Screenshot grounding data
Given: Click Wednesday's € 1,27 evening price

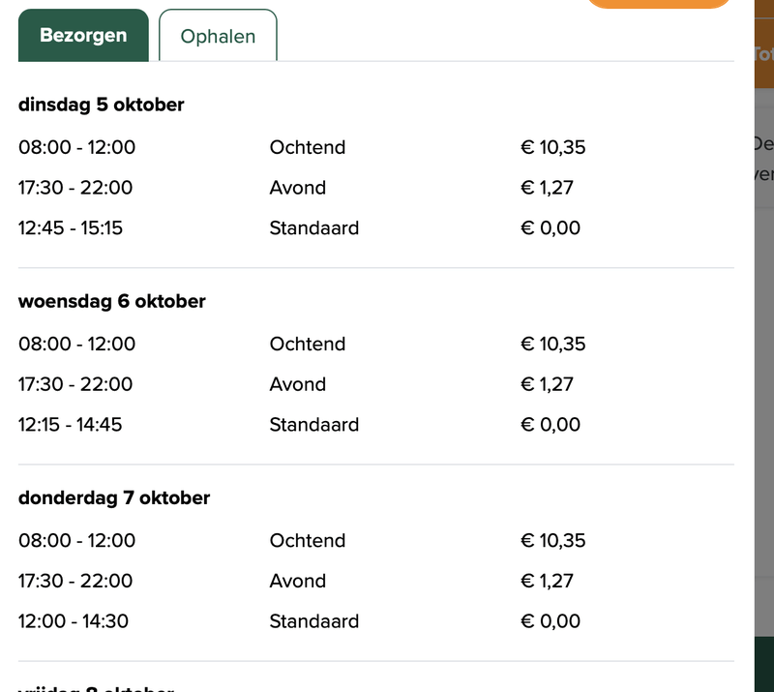Looking at the screenshot, I should 547,384.
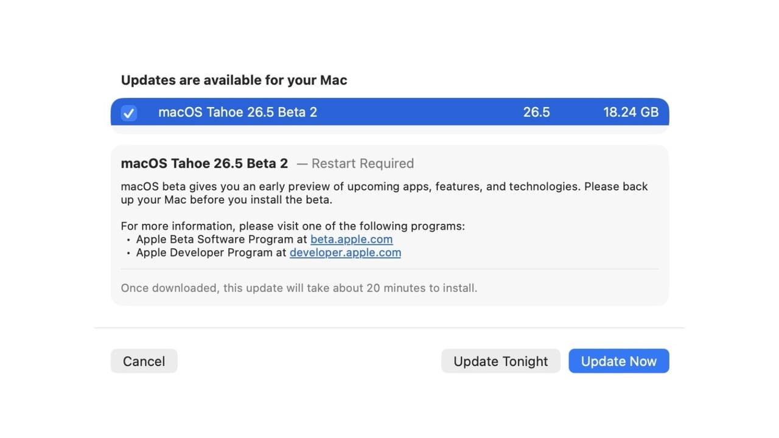Click the beta backup warning paragraph

click(x=383, y=192)
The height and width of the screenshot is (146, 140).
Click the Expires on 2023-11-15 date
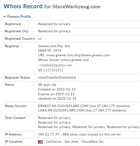pos(56,94)
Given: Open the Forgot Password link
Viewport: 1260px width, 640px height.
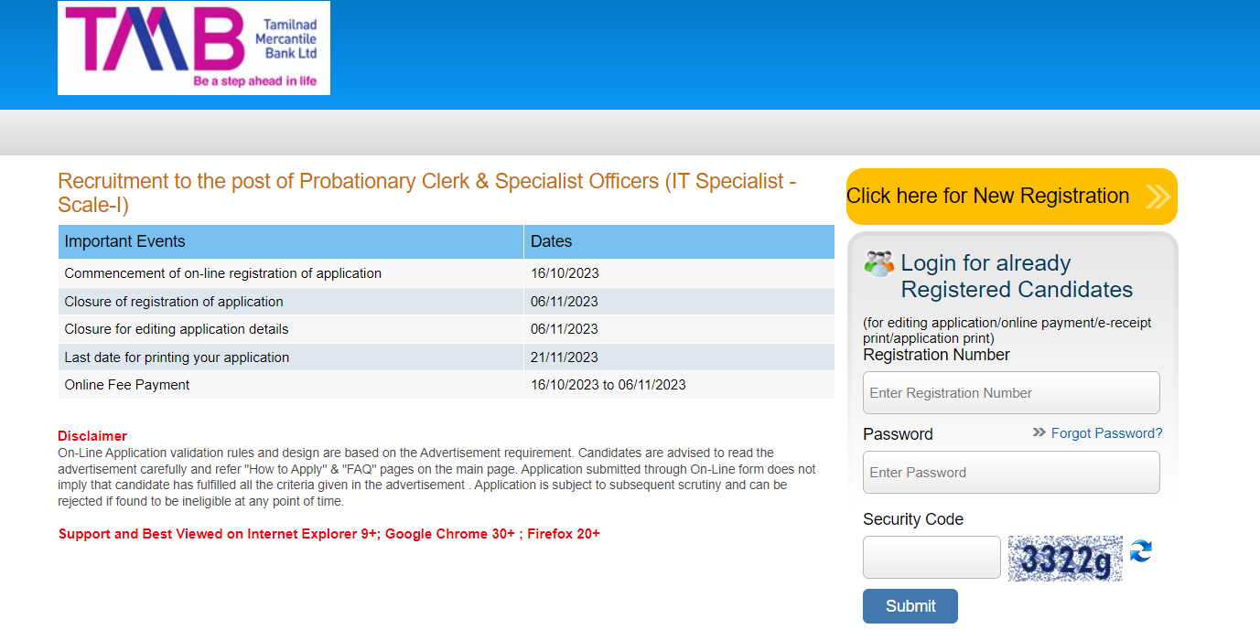Looking at the screenshot, I should point(1106,433).
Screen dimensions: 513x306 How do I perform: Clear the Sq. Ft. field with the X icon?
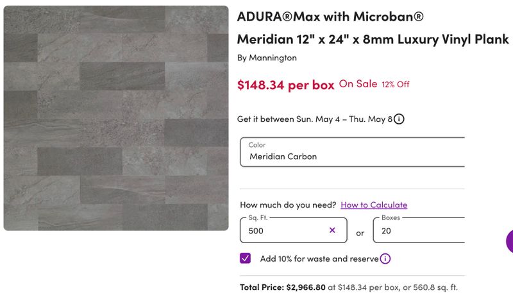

TASK PROMPT: Word for word, set down every line of the records above, and leave the pictures out.

ANSWER BOX:
Given: Click Wednesday's € 1,27 evening price

Looking at the screenshot, I should 547,384.
Click the beta backup warning paragraph

click(x=383, y=192)
The height and width of the screenshot is (146, 140).
Click the Expires on 2023-11-15 date
pos(56,94)
Given: Open the Forgot Password link
Viewport: 1260px width, 640px height.
Looking at the screenshot, I should point(1106,433).
Screen dimensions: 513x306 How do I perform: Clear the Sq. Ft. field with the X icon?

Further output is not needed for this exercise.